Aircraft costs, including aircraft rent and depreciation, remained constant as a
percentage of airline operating revenues at 20.8 percent for the quarter ended
December 31, 1995 and 1994. The Company acquired additional Brasilia aircraft
and regional jets, which were somewhat offset by the return of Metroliner
aircraft as well as increased ASMs generated from regional jet operations.
Aircraft costs per ASM decreased to 3.4c. for the quarter ended December 31,
1995, from 3.7c. for the quarter ended December 31, 1994.
Maintenance expense increased as a percentage of airline operating revenues to
12.0 percent for the quarter ended December 31, 1995, compared to 9.6 percent
for the quarter ended December 31, 1994. The increase is due to additional costs
associated with meeting return specifications for Metroliner aircraft due to
trade-ins and expiring leases. In addition, the Company incurred expenses
related to aircraft damage from weather and other causes. The Company also uses
the accrual method of accounting for jet engine overhauls. Maintenance expense
per ASM increased slightly to 2.0c. for the quarter ended December 31, 1995,
from 1.7c. for the quarter ended December 31, 1994.
Fuel costs increased as a percentage of airline operating revenues to 12.0
percent for the quarter ended December 31, 1995, compared to 11.4 percent for
the quarter ended December 31, 1994, primarily due to an increase in the average
fuel price per gallon to $.86 from $.78, respectively. The 8.5c. increase per
gallon includes the 4.3c. federal transportation tax on fuel which became
effective October 1, 1995 and is expected to increase the Company's annual
operating expenses by approximately $1.4 million if the federal exemption is not
extended. Fuel costs per ASM decreased slightly to 1.9c. for the quarter ended
December 31, 1995, compared to 2.0c. for the quarter ended December 31, 1994.
The operation of additional Brasilia aircraft which are more fuel efficient, on
a cost per ASM basis, than Metroliner aircraft, as well as from the increased
ASM's generated from regional jet operations are the contributing factors for
this reduction.
Interest expense increased as a percentage of airline operating revenues to .4
percent for the quarter ended December 31, 1995, from .3 percent for the quarter
ended December 31, 1994. The increase was primarily due to the addition of $38.0
million of long-term debt financing of five additional Brasilia aircraft.
################
Work to complete:
A. According to the airline cost discussion, why did maintenance expense rise as a percentage of airline operating revenues for the quarter ended December 31, 1995? Answer in one to three sentences.
B. Copy the airline cost discussion word for word, from "Interest expense increased" up to and including "additional Brasilia aircraft.".

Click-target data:
################
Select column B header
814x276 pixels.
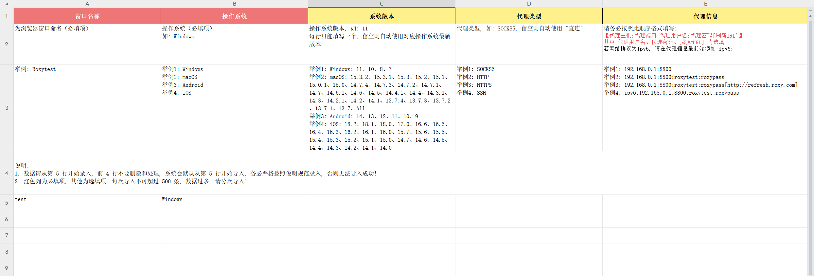[234, 4]
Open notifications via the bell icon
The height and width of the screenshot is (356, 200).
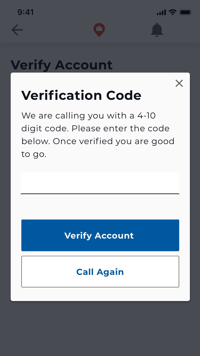[157, 30]
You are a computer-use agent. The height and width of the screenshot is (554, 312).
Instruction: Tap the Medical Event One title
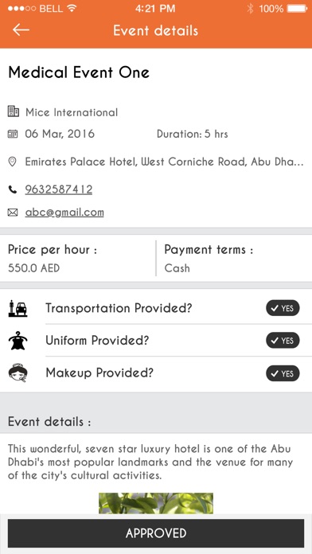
################
Solutions for each task:
A. Maintenance expense rose because of additional costs tied to meeting return specifications for Metroliner aircraft, which resulted from trade-ins and expiring leases. The Company also incurred expenses for aircraft damage from weather and other causes.

B.
Interest expense increased as a percentage of airline operating revenues to .4
percent for the quarter ended December 31, 1995, from .3 percent for the quarter
ended December 31, 1994. The increase was primarily due to the addition of $38.0
million of long-term debt financing of five additional Brasilia aircraft.